Вторая глава – это, по большей степени, внутренний поток сознания Квентина. Размышления о все убивающем времени под такт тиканья разбитых часов, а также попытки обогнать свою тень. Ускользающая часть, как само время, битва с которым не выигрывается. Мало того – даже не начинается. И такая жгучая ненависть – ярость! – и попытка задушить ее перемешалась с запахом жимолости. Взросление Квентина, осознание самой сути мироздания через призму отцовских умозаключений. Но к чему это приведет – узнаете сами.

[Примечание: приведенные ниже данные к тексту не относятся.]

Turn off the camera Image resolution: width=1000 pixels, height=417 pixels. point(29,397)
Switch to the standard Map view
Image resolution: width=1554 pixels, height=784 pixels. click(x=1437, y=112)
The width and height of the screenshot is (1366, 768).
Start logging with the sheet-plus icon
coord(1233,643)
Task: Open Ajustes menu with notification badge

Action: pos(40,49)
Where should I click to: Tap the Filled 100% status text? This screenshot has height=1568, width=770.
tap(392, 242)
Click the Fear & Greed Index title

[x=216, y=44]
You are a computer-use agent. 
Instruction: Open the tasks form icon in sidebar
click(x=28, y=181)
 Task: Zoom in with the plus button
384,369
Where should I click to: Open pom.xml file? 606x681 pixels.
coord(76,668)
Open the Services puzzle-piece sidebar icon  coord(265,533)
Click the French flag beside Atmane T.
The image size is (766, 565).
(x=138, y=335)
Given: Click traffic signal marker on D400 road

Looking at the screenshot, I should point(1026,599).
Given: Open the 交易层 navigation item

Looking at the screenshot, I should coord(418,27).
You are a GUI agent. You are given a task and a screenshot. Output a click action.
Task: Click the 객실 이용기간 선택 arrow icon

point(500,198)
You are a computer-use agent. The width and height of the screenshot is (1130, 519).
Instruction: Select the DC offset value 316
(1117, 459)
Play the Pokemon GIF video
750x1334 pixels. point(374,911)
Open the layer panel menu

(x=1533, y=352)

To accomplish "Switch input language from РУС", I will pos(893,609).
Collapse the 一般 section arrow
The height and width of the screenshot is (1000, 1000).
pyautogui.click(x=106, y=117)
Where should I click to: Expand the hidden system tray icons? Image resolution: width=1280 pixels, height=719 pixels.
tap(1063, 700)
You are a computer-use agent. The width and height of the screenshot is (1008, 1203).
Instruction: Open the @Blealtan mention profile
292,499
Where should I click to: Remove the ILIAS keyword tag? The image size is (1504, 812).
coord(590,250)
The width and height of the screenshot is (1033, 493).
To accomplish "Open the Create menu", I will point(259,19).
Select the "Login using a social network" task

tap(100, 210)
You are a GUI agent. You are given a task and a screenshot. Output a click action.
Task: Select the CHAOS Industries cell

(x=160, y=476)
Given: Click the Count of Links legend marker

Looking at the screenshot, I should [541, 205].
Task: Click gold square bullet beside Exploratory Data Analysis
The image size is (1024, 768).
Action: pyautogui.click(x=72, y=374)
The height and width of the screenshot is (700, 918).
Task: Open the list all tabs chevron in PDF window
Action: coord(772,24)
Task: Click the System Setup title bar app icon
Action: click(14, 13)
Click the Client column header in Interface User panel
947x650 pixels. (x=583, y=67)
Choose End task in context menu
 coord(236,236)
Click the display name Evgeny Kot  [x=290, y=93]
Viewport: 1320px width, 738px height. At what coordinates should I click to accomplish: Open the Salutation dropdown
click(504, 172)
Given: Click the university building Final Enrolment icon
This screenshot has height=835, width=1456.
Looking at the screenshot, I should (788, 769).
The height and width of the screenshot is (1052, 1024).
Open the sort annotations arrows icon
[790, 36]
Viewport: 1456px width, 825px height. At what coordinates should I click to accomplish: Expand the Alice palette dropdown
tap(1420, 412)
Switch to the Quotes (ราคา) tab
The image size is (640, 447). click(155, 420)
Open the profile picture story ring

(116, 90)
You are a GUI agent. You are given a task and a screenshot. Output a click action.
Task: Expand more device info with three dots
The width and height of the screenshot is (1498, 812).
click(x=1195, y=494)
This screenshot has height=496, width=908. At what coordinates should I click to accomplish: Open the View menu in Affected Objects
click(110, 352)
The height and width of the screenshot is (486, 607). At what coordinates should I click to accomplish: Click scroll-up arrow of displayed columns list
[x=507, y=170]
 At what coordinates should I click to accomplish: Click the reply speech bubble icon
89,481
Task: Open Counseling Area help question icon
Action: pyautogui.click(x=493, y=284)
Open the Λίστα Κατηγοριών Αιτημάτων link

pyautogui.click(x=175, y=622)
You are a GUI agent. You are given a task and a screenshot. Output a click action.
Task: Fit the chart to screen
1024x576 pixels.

Третья глава – это логично структурированная история от лица Джейсона, брата Бенджи, Квентина и Кэдди. Здесь в чистом виде проявляется ярость. Самая холодная часть. А в мыслях у Джейсона только пустяковые, мелочные вещи. Как в детстве, так и в зрелости он мешает самому себе быть счастливым – точно так же, как и его мать.

Четвертая (заключительная) глава – повествуется в классическом стиле. Обреченная и ревущая, в которой все катится к своему логическому завершению. В ней четко вырисовываются звук и ярость. Если в первых главах мы видели все по кусочкам, то в третьей и четвертой картина видна целиком. Гнетущая, она, однако, дарит какое-то освобождение – словно бьющий утренний дождь – от “компсоновских” оков, которые точили первых и последних представителей их рода.

И вот в конце я задаюсь вопросом: “А могло бы все сложиться иначе?” И ответом нахожу только рев Бенджи, которым все сказано, в котором заключалась не сама память, а чувство утраты, только черт-те знает утраты чего.

И все же книга великолепна! Фолкнер с таким изяществом ведет повествование, с такой красотой слога, и с таким смыслом; я остался поражен тем, как четко он выписал влияние общества на судьбы людей, разрушая их. Фолкнер показывает невидящую, холодную мать, отца пьяницу, и всех детей – и все они не слышат друг друга, вместо этого живя в своем мире, где место только Звуку и Ярости. Где место только попыткам, каждая из которых не увенчается успехом.

“Отец сказал: человек - это итог своих несчастий. Можно бы подумать, что в один прекрасный день несчастью надоест, но ведь твое несчастье - это время, сказал отец. Чайка, прикрепленная к невидимой проволоке, увлекаемая сквозь пространство. Ты уносишь символ своего душевного крушения в вечность. Крылья там пошире, сказал отец, только кто умеет играть на арфе.”